----- Pagina -----
Il fatto che Giorgia Meloni sia femminile, che sbandieri sui social media il suo lato di mamma, non è affatto una contraddizione. Si può essere femmine senza essere femministe, come servirebbero sempre più uomini femministi per avere qualche speranza di abolire il sessismo.

Sciorinare la leggenda del premier donna, alimentando la mitologia dell’ape regina al governo, non fa quindi altro che rafforzare l’illusione per la quale tutto è già cambiato, e assicurarsi così, al contrario, che nulla cambi. Che l’elezione di Meloni sia avvenuta, infatti, proprio nel momento in cui l’Italia si era incamminata sulla strada di alcuni cambiamenti epocali sulle questioni di genere non è certo un caso: tanto più è visibile il suo essere donna, tanto meno rifletteremo sul fatto che sia «l’unica donna» e che stia perpetrando una politica del dominio particolarmente rapace. Non si può non notare infine che, in un’epoca in cui la fluidità di genere e degli orientamenti sessuali è sempre più visibile, il binarismo di genere di un femminile «del Presidente» e quel maschile uomocratico e quasi caricaturale che questo governo rappresenta funzionano benissimo anche per placare tante ansie omofobiche e transfobiche. La Famiglia naturale è protetta e, con essa, pure Dio e la Patria.
----- Estratto dei dati -----
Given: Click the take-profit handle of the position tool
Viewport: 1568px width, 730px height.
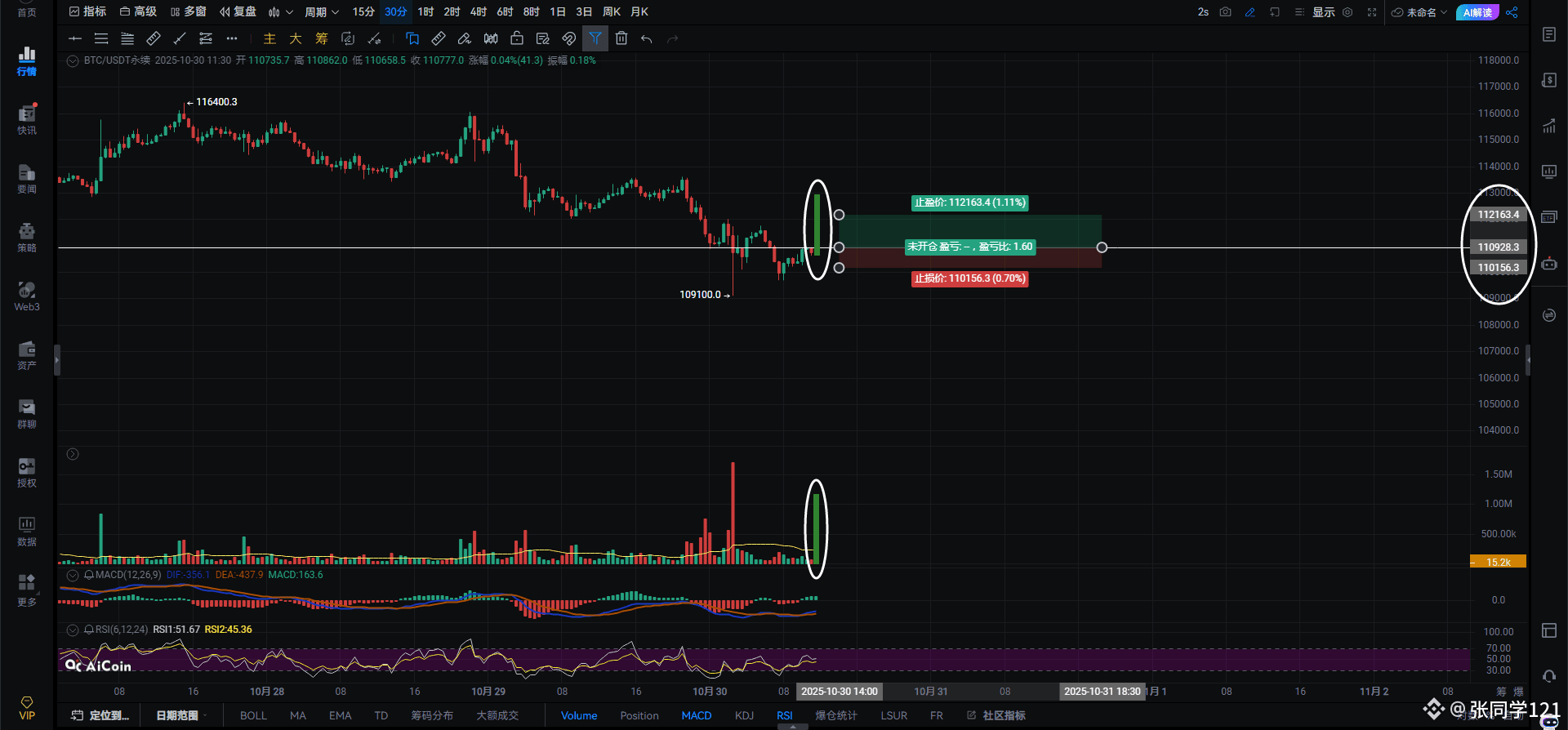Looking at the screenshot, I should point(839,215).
-----
----- Estratto dei dati -----
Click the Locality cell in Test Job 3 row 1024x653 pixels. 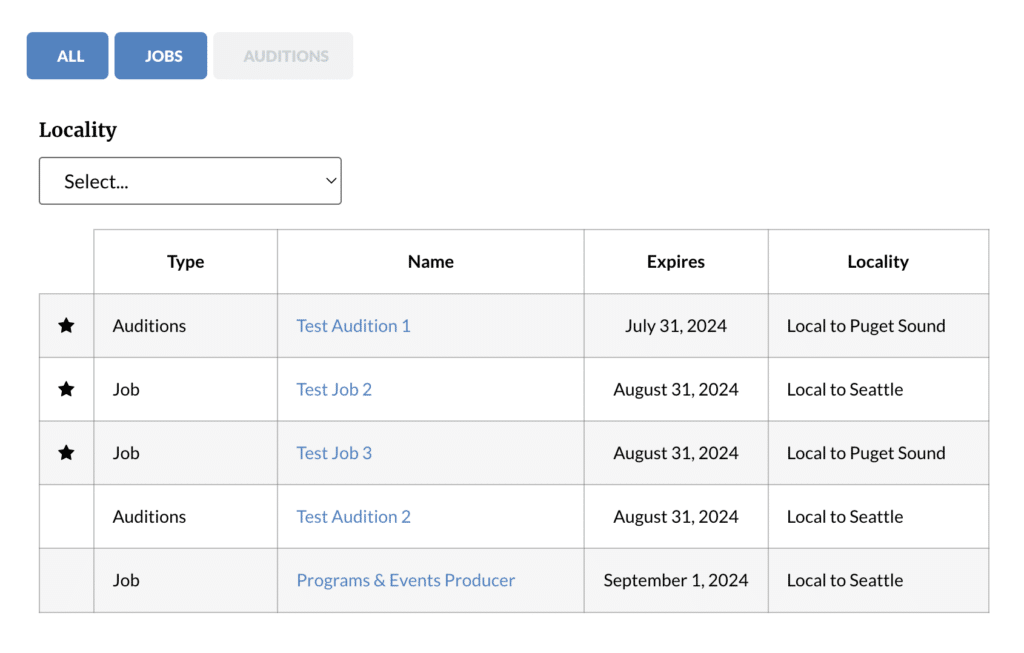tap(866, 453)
-----
Lavoro da svolgere:
A - Ripeti dal testo su Meloni la parte che si apre con le parole contenenti "Il fatto che" e si chiude con "abolire il sessismo.".
B - Nel testo su Meloni, perché raccontare la leggenda del premier donna finisce per garantire che nulla cambi?
C - Prosegui il testo su Meloni dal punto in cui si interrompe.

Risultati delle consegne:
A -
Il fatto che Giorgia Meloni sia femminile, che sbandieri sui social media il suo lato di mamma, non è affatto una contraddizione. Si può essere femmine senza essere femministe, come servirebbero sempre più uomini femministi per avere qualche speranza di abolire il sessismo.

B - Perché questa narrazione rafforza l'illusione che tutto sia già cambiato. In questo modo, al contrario, si assicura che nulla cambi.

C -
Femminismo, però, non vuol dire aggiungere una qualche fortunata donna-cis al club degli oppressori, ossia sventolare illusioni donniste, per nascondere che la stragrande maggioranza dei secondi sessi continua invece a essere esclusa e sfruttata. Femminismo è la fine dell’oppressione di genere, ma non sarà possibile se si trascurano tutte le altre fonti di dominio e autoritarismo, lasciando intatta la matrice della discriminazione di genere e rafforzando quella «politica del dominio» di cui parlano le femministe intersezionali. Audre Lorde e bell hooks insistono su come sessismo, razzismo e classismo si rinforzano a vicenda perché instillano l’idea che certe persone siano superiori ad altre ed abbiano per questo diritto a dominarle. Se non si può eliminare l’oppressione di genere senza smantellare anche sfruttamento economico, la transfobia, e l’eterosessimo, è perché la vita è talmente interconnessa che non si può essere libere se non in una società in cui tutt* lo sono.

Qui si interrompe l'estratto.